Speaking and Listening/
SL.PK.MA.1a:
Observe and use appropriate ways of interacting in a group (e.g., taking turns in talking, listening to peers, waiting to speak until another person is finished talking, asking questions and waiting for an answer, gaining the floor in appropriate ways).

Head Start Outcomes:

Social Emotional Development/Self-Regulation: Follows simple rules, routines, and directions.
Language Development/Receptive Language: Attends to language during conversations, songs, stories, or other learning experiences.

PreK Learning Guidelines:

English Language Arts/Language 1: Observe and use appropriate ways of interacting in a group (taking turns in talking; listening to peers; waiting until someone is finished; asking questions and waiting for an answer; gaining the floor in appropriate ways).

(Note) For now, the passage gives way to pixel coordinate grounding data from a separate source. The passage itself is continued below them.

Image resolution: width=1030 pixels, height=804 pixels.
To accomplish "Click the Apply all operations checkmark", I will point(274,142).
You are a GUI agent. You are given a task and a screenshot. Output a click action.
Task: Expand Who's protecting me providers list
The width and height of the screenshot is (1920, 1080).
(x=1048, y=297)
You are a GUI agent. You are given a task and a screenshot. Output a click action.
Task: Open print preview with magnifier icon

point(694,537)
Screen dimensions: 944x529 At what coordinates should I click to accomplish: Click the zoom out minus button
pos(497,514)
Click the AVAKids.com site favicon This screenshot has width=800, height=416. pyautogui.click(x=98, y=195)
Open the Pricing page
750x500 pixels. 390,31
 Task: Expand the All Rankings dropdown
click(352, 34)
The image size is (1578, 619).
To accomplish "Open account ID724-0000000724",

Play Together: Colorful Chairs

© Commonwealth of Massachusetts, Department of Early Education and Care (Jennifer Waddell photographer). All rights reserved.

STEM Key Concepts: There are many different colors

ELA Focus Skills: Gross Motor Skills, Speaking and Listening, Vocabulary

Educator Prep: Set up a circle of chairs with the chairs facing outward. There should be a chair for each child. Place a circle of colored paper on the seat of each chair.

Tell children you are going to teach them to play a colorful musical chairs game.

Ask children if they have ever played “Musical Chairs,” then explain how the game is played.

  • Tell children that you will put on music as they play the game.
  • Explain that when you start the music, everyone is to start walking around the circle of chairs. Say, When I stop the music, you need to quickly find a chair and sit on the color circle. After everyone is sitting, the first child that sat down will stand up, hold up the color circle on his or her chair, and call out the name of the color.  
  • Demonstrate a round with two children. Then start the game and continue for a few rounds.

Adaptation: If children still have difficulty naming a color, give them a clue by offering the first phoneme of the word.

Take It Further: Place shades of one color on the seats and have children describe each color as lighter (than Costa's), darker (than Sonja's), lightest (of all), or darkest (of all) shade.